Forget 1% from a Cash ISA. I’d pick up 6%+ from FTSE 100 dividend shares

The FTSE 100 (INDEXFTSE:UKX) could offer an income return that is significantly higher than a Cash ISA.

The content of this article was relevant at the time of publishing. Circumstances change continuously and caution should therefore be exercised when relying upon any content contained within this article.

When investing, your capital is at risk. The value of your investments can go down as well as up and you may get back less than you put in.

Read More

The content of this article is provided for information purposes only and is not intended to be, nor does it constitute, any form of personal advice. Investments in a currency other than sterling are exposed to currency exchange risk. Currency exchange rates are constantly changing, which may affect the value of the investment in sterling terms. You could lose money in sterling even if the stock price rises in the currency of origin. Stocks listed on overseas exchanges may be subject to additional dealing and exchange rate charges, and may have other tax implications, and may not provide the same, or any, regulatory protection as in the UK.

You’re reading a free article with opinions that may differ from The Motley Fool’s Premium Investing Services. Become a Motley Fool member today to get instant access to our top analyst recommendations, in-depth research, investing resources, and more. Learn More.

While the FTSE 100 has historically offered an income return that is attractive when compared to a Cash ISA, the difference between the two investments is currently relatively wide.

In fact, while a Cash ISA can be expected to return 1% per annum on average at the present time, there are 26 shares in the FTSE 100 with yields over 6%. This means that an investor could realistically build a portfolio of large-cap stocks that, combined, has a dividend yield in excess of 6%.
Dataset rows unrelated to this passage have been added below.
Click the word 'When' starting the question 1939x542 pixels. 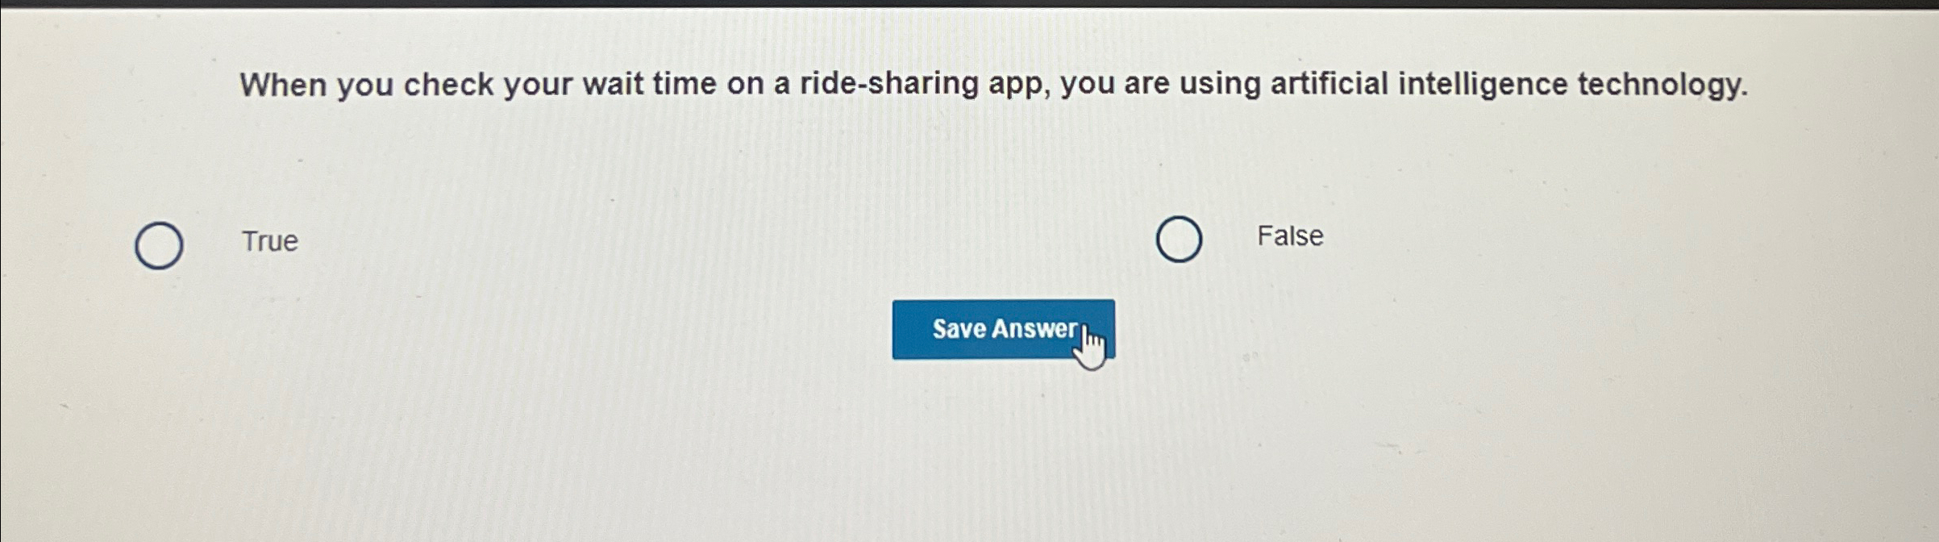point(283,85)
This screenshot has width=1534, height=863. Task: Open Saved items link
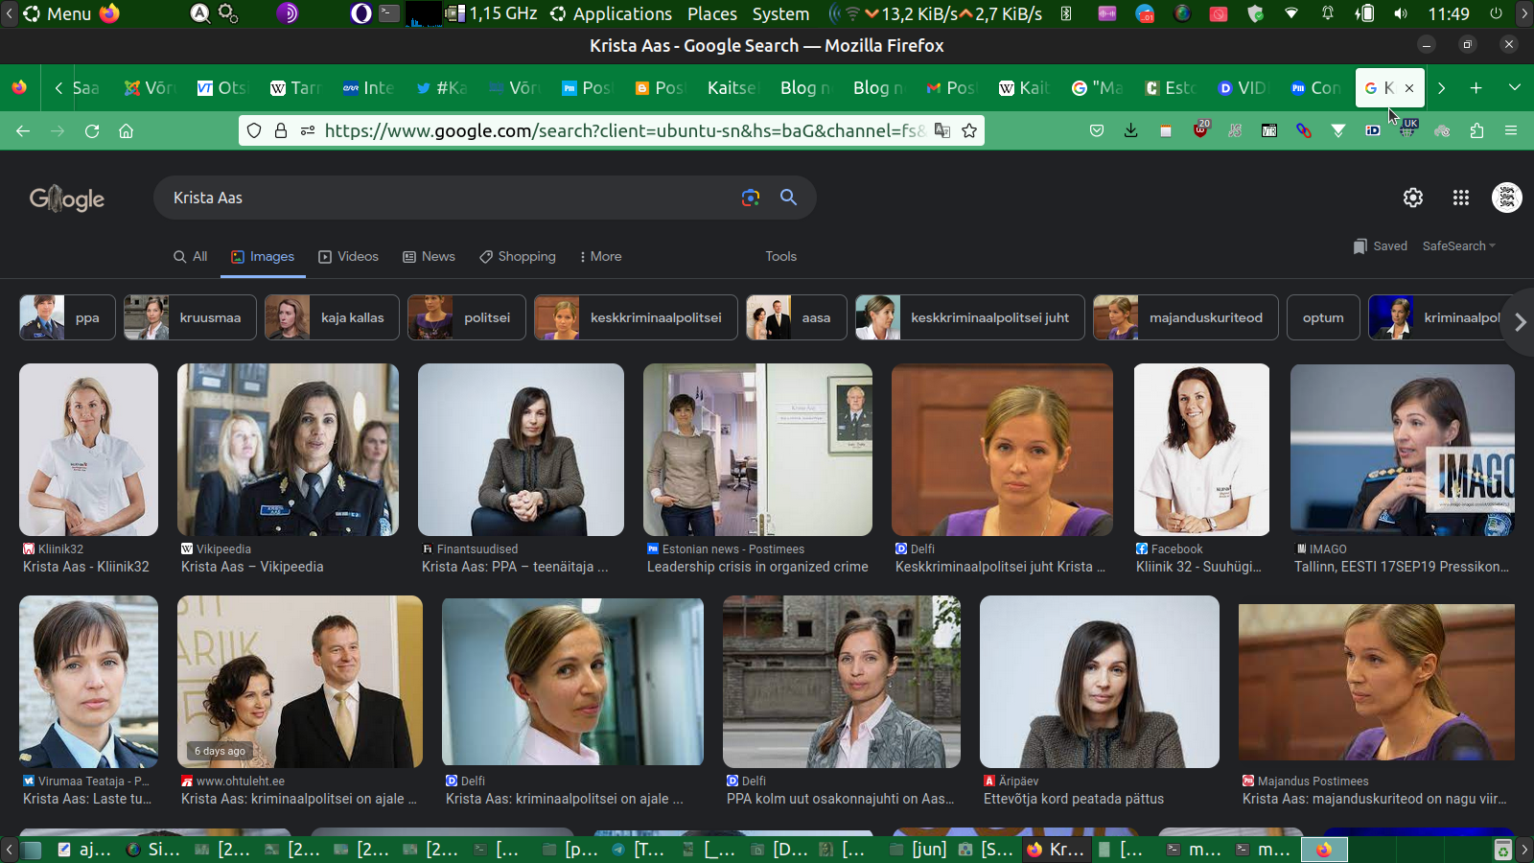coord(1381,246)
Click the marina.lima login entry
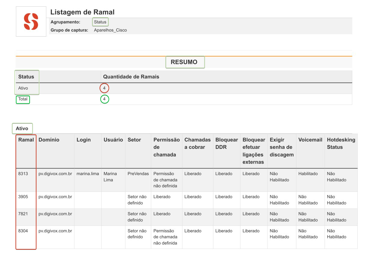367x270 pixels. (87, 174)
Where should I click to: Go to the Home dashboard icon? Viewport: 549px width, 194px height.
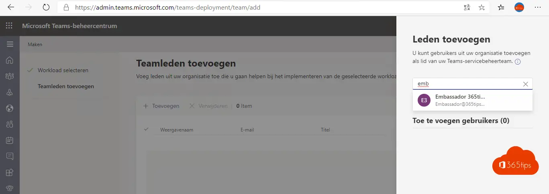[x=10, y=61]

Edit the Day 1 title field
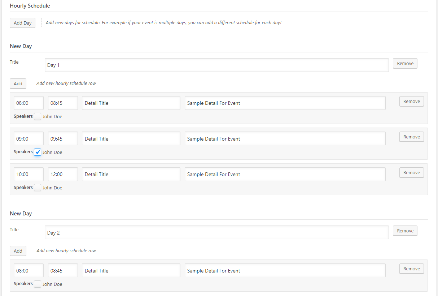[216, 65]
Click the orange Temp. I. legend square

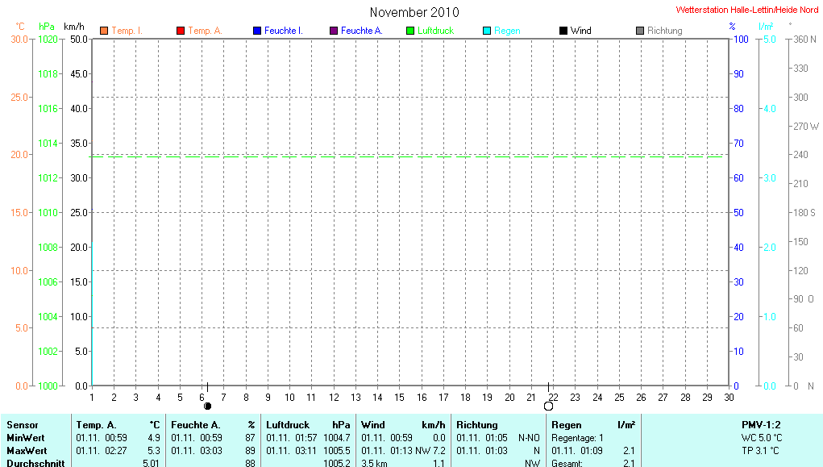click(104, 31)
Certainly, there are greater risks facing investors in shares versus a Cash ISA. But the index could also offer capital growth potential in the long run.

Income returns

While a 1% return from a Cash ISA may increase over the long run as interest rates rise, the UK is expected to maintain a loose monetary policy over the coming years. The Bank of England may wish to remain supportive of the economy at a time when political risks are heightened, and this could lead to it delaying interest rate rises.
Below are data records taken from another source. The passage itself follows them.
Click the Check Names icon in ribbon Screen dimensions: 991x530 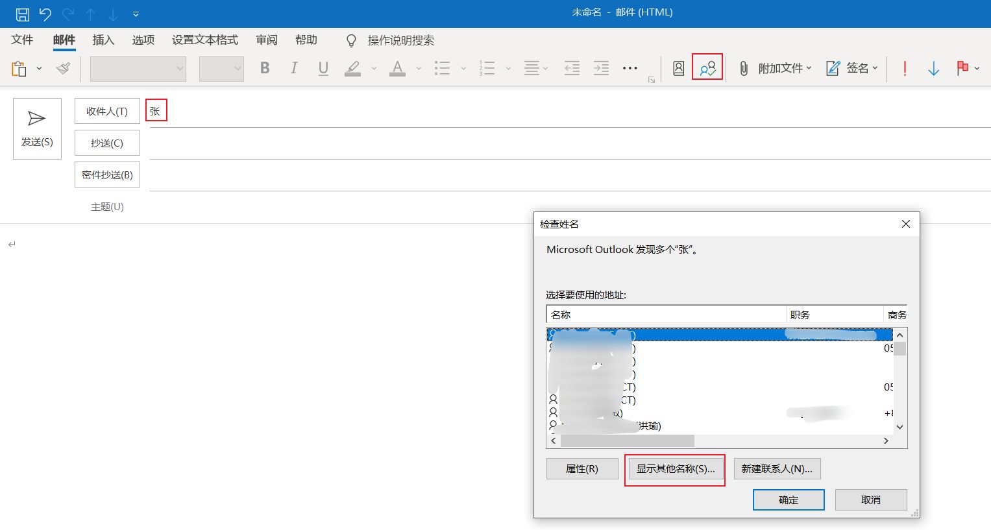707,68
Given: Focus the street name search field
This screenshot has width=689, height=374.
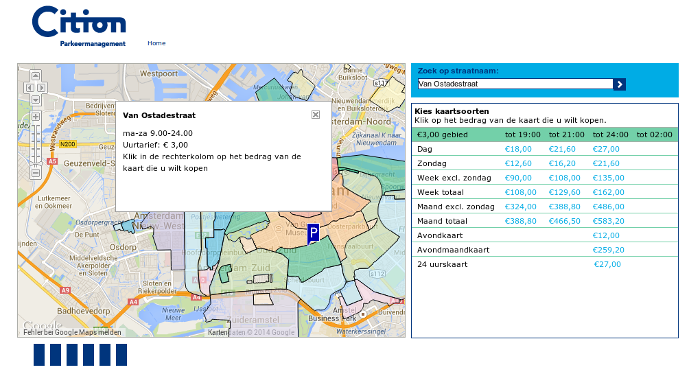Looking at the screenshot, I should click(x=515, y=84).
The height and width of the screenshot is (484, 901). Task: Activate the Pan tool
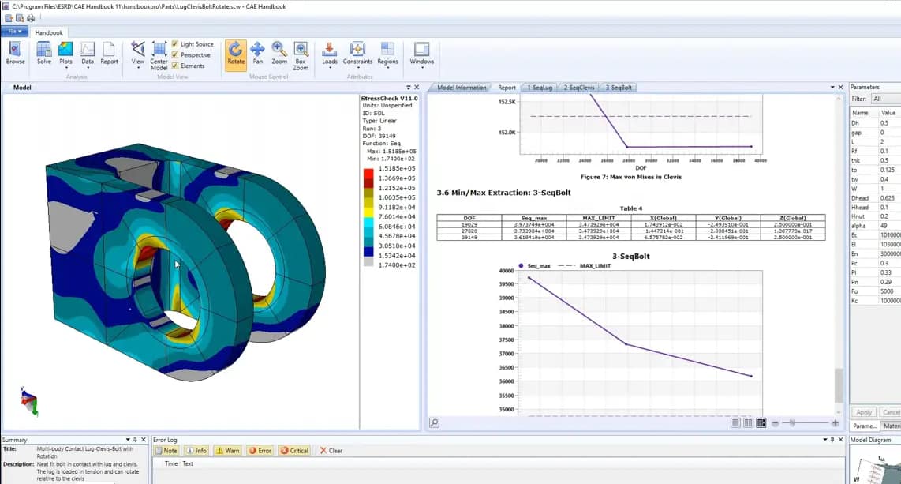tap(257, 52)
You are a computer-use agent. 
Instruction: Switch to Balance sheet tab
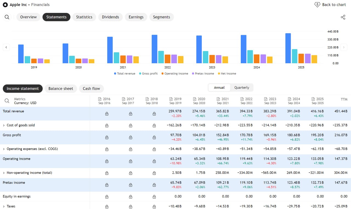coord(61,89)
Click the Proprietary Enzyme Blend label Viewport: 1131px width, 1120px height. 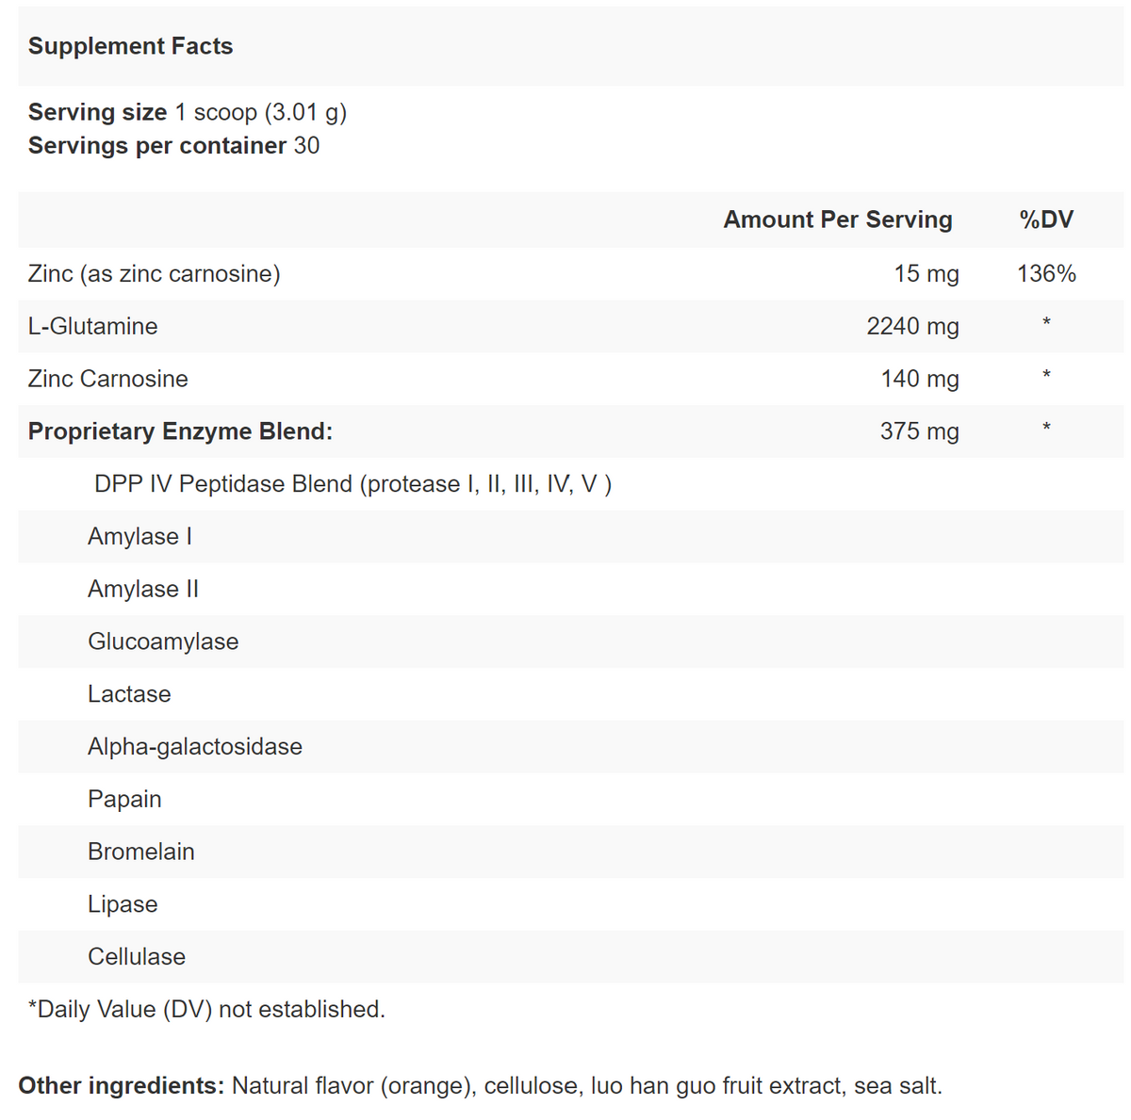180,431
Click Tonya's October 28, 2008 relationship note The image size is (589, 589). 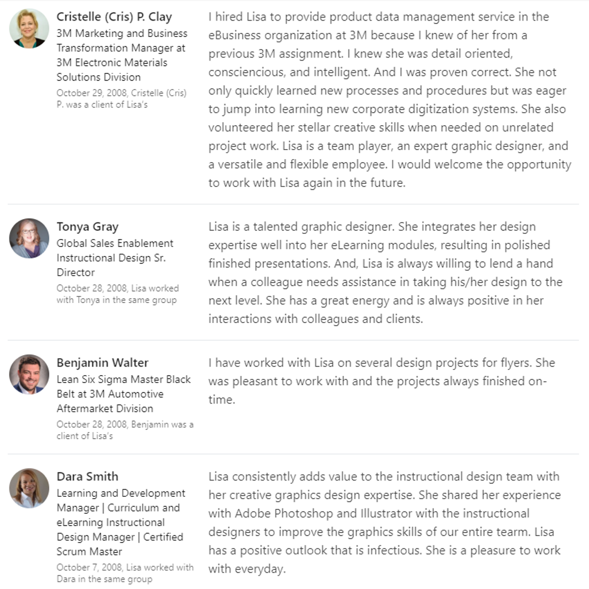(118, 294)
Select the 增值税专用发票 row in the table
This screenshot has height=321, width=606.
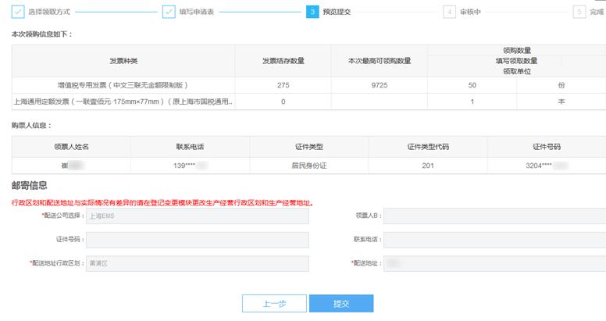[x=123, y=84]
In fact, UK interest rates are forecast to be around 1% by 2022. This suggests that inflation is likely to beat the returns on Cash ISAs, which could cause the spending power of cash holdings to decline.
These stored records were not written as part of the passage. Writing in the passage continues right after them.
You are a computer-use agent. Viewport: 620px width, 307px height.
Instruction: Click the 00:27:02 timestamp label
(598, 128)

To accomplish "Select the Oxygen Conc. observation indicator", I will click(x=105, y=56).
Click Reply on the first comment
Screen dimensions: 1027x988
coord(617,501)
During that time, FTSE 100 shares yielding over 6% could increase their dividends. In many cases, this may be at a higher pace than inflation, which could cause the difference in income returns between stocks and cash to further increase.

Capital returns

While there is no capital loss from having a Cash ISA, there is also no prospect of capital growth. This contrasts with the FTSE 100, which has historically offered a total return that is in the high single-digits on an annualised basis.

For example, the index has risen seven-fold since its inception in 1984. Although not every investor will have such a long-term horizon, those who are able to overcome the ebbs and flows of the index in the short run are likely to be rewarded by a relatively high rate of growth in the long run.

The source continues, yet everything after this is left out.